╭─ Data shown

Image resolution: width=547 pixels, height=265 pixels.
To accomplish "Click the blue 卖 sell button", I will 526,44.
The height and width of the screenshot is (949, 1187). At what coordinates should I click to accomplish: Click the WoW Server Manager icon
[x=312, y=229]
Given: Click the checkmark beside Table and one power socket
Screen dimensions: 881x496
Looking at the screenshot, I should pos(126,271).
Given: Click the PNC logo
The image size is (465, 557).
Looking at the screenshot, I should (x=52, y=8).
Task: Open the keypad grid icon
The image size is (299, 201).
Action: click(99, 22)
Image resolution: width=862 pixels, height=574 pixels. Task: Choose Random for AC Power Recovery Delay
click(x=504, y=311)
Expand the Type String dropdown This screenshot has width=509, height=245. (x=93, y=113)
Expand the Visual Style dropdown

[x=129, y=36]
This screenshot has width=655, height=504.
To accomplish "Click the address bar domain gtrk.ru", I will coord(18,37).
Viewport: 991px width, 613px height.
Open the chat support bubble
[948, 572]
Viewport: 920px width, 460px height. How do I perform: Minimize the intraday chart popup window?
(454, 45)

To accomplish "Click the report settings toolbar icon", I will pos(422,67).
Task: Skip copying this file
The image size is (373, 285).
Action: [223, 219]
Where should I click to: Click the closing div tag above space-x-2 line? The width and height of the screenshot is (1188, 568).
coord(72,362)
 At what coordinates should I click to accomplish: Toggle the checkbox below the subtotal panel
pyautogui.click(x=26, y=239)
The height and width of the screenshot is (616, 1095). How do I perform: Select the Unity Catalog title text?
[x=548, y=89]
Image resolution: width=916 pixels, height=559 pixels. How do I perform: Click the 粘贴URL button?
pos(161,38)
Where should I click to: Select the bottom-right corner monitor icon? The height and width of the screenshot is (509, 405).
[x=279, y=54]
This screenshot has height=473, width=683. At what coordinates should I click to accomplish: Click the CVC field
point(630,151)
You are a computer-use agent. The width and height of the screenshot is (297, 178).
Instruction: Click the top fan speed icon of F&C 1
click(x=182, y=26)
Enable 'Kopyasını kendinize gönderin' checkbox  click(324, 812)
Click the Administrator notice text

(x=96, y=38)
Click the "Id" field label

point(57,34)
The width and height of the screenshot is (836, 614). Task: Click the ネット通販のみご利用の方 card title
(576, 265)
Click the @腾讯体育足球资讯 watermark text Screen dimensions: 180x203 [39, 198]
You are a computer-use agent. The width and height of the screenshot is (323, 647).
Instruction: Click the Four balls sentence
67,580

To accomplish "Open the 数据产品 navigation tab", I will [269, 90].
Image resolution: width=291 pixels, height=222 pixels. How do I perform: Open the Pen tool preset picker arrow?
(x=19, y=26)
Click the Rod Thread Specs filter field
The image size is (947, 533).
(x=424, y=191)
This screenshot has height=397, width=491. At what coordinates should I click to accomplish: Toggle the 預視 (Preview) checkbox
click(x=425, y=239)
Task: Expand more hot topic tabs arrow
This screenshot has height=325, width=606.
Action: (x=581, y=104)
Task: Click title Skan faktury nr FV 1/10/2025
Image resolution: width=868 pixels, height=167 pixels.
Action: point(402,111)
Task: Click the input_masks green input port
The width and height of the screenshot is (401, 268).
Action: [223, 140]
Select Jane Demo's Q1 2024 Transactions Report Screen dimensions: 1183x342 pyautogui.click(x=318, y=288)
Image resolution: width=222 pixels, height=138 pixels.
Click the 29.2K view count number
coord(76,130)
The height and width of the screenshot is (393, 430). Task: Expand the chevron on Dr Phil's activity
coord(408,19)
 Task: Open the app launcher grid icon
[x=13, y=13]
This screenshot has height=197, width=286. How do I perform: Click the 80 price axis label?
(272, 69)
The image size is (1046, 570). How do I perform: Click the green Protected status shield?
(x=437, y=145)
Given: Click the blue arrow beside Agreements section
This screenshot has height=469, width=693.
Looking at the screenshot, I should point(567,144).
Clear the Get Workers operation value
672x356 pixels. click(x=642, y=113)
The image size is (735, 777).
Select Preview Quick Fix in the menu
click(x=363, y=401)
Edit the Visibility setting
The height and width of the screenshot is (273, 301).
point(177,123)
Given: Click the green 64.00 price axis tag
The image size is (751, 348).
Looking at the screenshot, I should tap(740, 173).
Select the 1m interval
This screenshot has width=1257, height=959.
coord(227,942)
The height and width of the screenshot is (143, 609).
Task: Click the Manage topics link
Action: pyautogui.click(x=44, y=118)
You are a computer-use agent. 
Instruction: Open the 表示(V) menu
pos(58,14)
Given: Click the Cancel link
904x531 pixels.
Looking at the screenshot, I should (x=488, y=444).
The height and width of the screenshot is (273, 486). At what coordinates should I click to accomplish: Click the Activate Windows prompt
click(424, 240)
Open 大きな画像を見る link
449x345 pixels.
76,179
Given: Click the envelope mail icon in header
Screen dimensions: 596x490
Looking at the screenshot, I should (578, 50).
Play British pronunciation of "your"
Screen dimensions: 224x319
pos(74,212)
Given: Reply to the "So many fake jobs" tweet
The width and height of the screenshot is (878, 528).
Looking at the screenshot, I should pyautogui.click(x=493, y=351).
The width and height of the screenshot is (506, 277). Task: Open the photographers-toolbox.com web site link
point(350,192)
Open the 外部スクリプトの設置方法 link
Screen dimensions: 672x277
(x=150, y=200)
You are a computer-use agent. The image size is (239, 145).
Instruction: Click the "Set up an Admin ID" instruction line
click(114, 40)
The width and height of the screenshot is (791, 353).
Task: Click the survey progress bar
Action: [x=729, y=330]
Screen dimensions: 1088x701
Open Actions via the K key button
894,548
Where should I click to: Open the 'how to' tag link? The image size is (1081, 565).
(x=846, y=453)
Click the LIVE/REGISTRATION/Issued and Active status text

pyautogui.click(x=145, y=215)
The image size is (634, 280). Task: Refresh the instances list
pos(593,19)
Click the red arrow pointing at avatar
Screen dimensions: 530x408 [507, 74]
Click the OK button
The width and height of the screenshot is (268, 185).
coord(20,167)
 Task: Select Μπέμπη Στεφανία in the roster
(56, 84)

╰─

Your task: A count is needed of the lines above that hold the word "will"; give that count and no other text.

Response below: 4